→ **Your objective**: Make an exact copy of the entries below.

Collected data entries:
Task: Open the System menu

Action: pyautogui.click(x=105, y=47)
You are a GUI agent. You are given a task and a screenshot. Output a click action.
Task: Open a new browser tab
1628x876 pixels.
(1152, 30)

→ **Answer**:
Task: Open the System menu

Action: pyautogui.click(x=105, y=47)
You are a GUI agent. You are given a task and a screenshot. Output a click action.
Task: Open a new browser tab
1628x876 pixels.
(1152, 30)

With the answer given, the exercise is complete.